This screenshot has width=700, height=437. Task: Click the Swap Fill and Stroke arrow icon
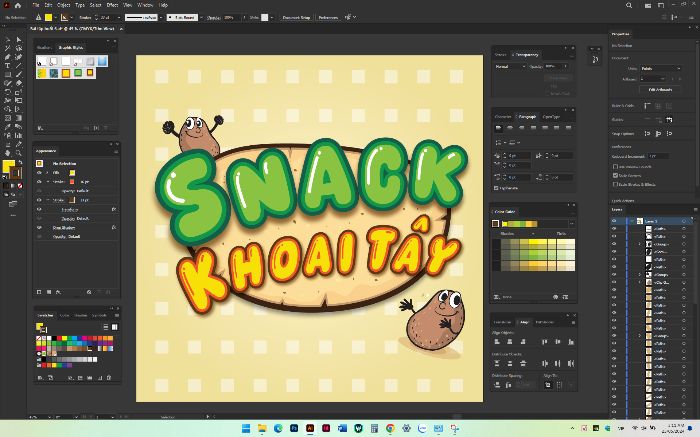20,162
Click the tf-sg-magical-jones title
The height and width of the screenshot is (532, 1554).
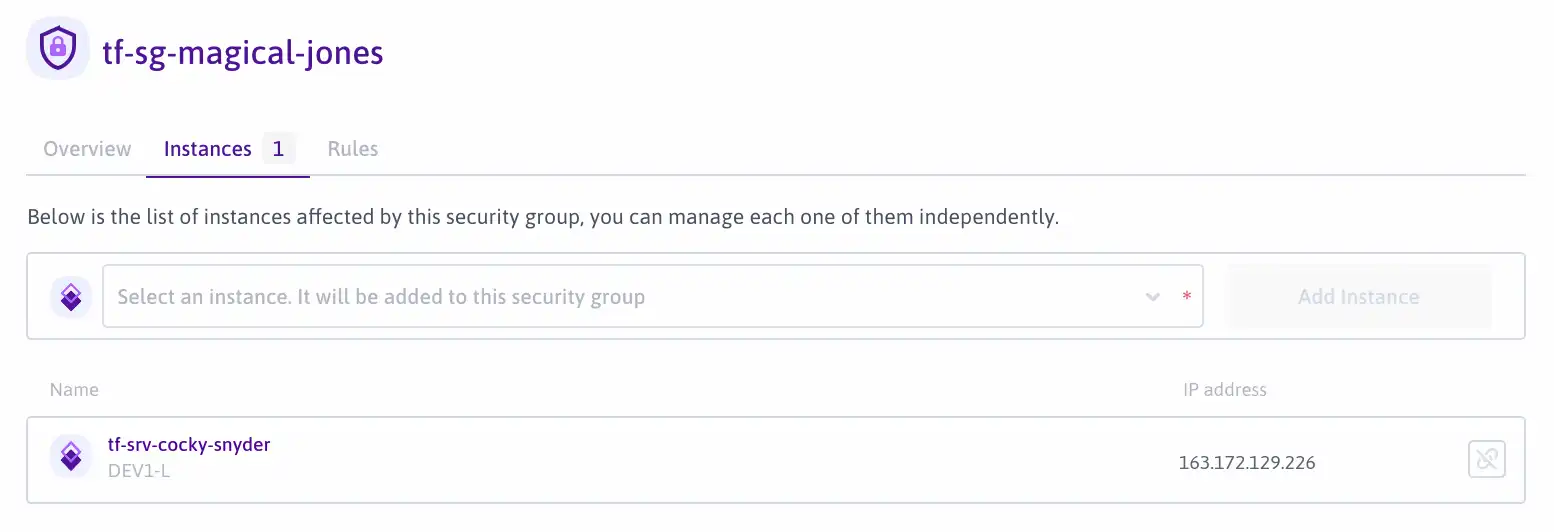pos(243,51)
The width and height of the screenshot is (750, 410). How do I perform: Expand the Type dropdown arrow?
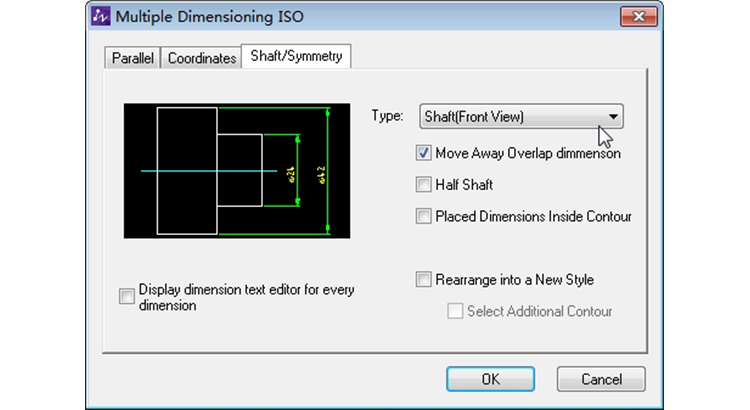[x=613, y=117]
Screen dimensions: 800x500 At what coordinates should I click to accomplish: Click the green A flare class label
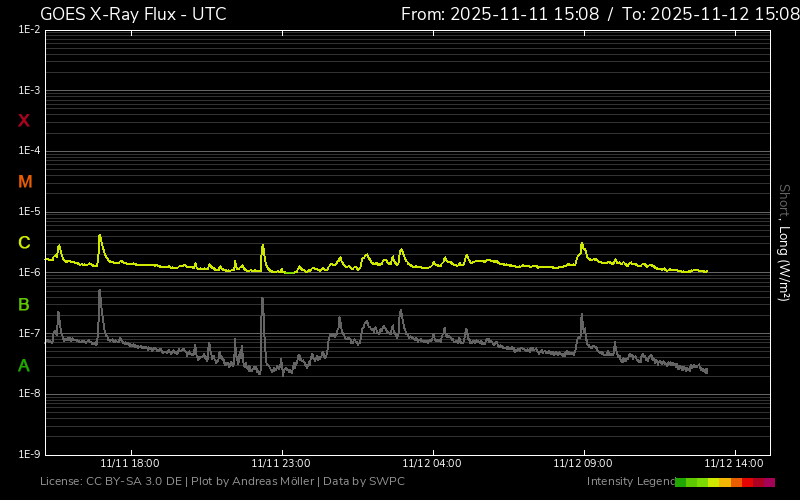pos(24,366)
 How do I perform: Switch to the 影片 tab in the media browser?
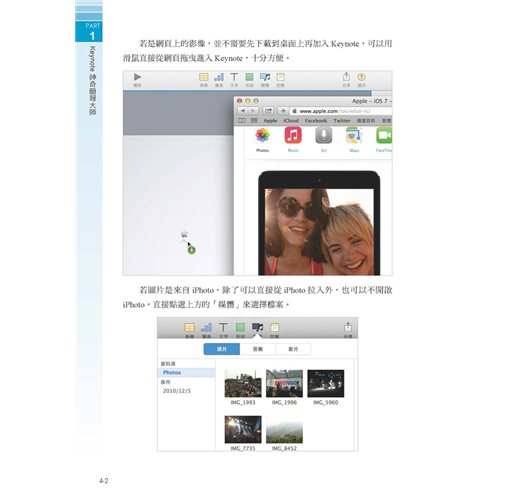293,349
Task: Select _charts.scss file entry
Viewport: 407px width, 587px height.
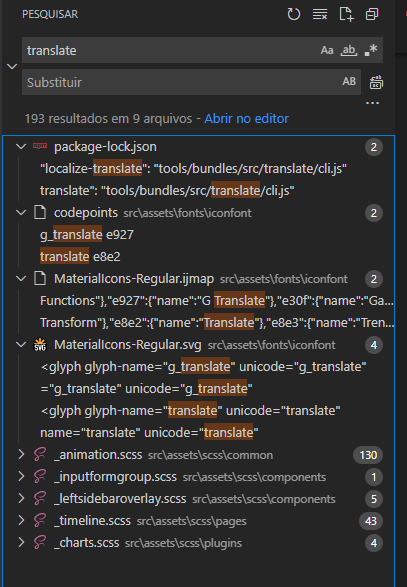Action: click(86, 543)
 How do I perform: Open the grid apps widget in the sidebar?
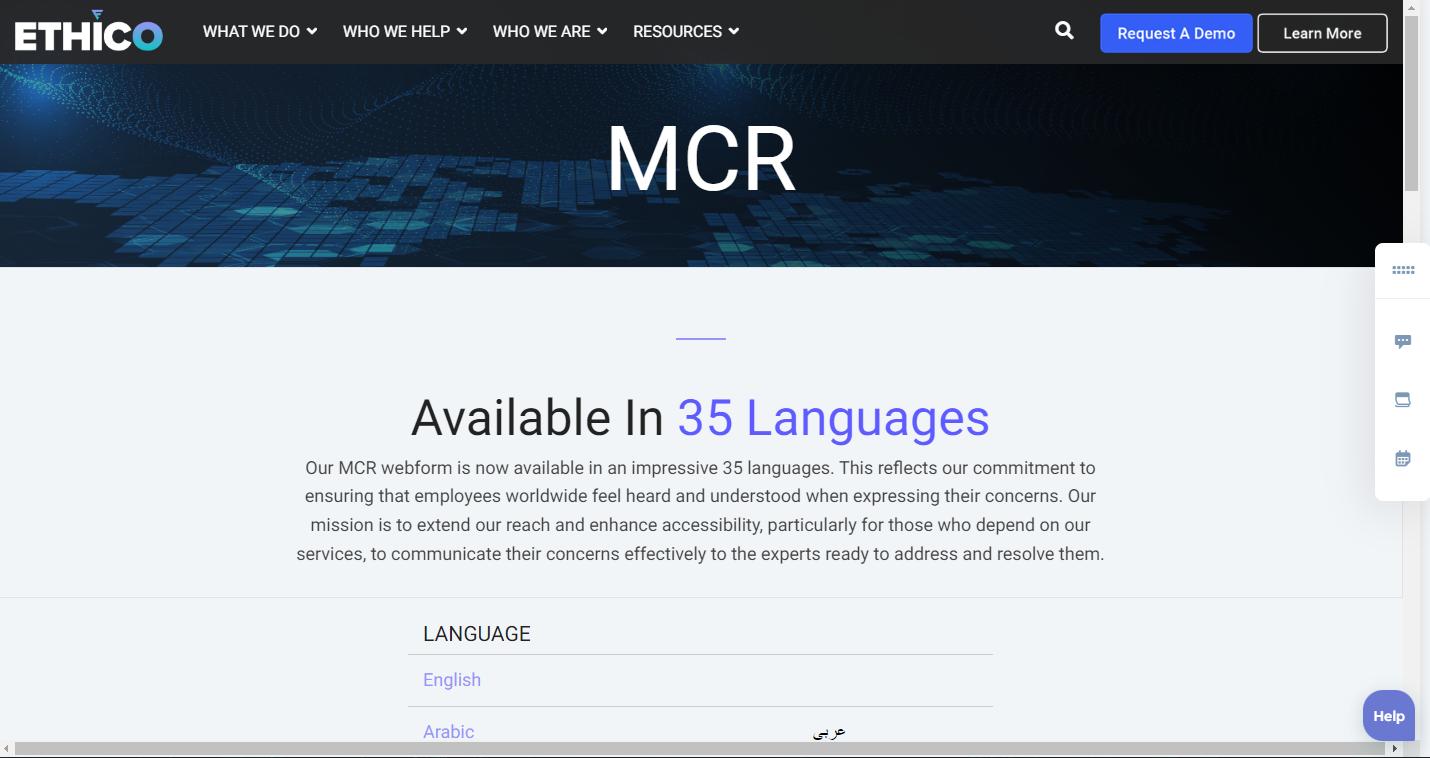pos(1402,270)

++++

What is required: Take the line that holds "The height and" as the start and the last line of the data as the end. Copy only those lines exactly, both ends included, except the pictures.

Answer box:
The height and width of the screenshot is (532, 1554).
pos(243,51)
The width and height of the screenshot is (750, 410). How do I perform: Expand the Type dropdown arrow?
[x=613, y=117]
Screen dimensions: 800x500 At what coordinates should I click to accomplish: Click the green A flare class label
pos(24,366)
 How do I perform: Switch to the 影片 tab in the media browser?
293,349
Task: Select _charts.scss file entry
Viewport: 407px width, 587px height.
Action: click(86, 543)
 How do I perform: Open the grid apps widget in the sidebar?
pos(1402,270)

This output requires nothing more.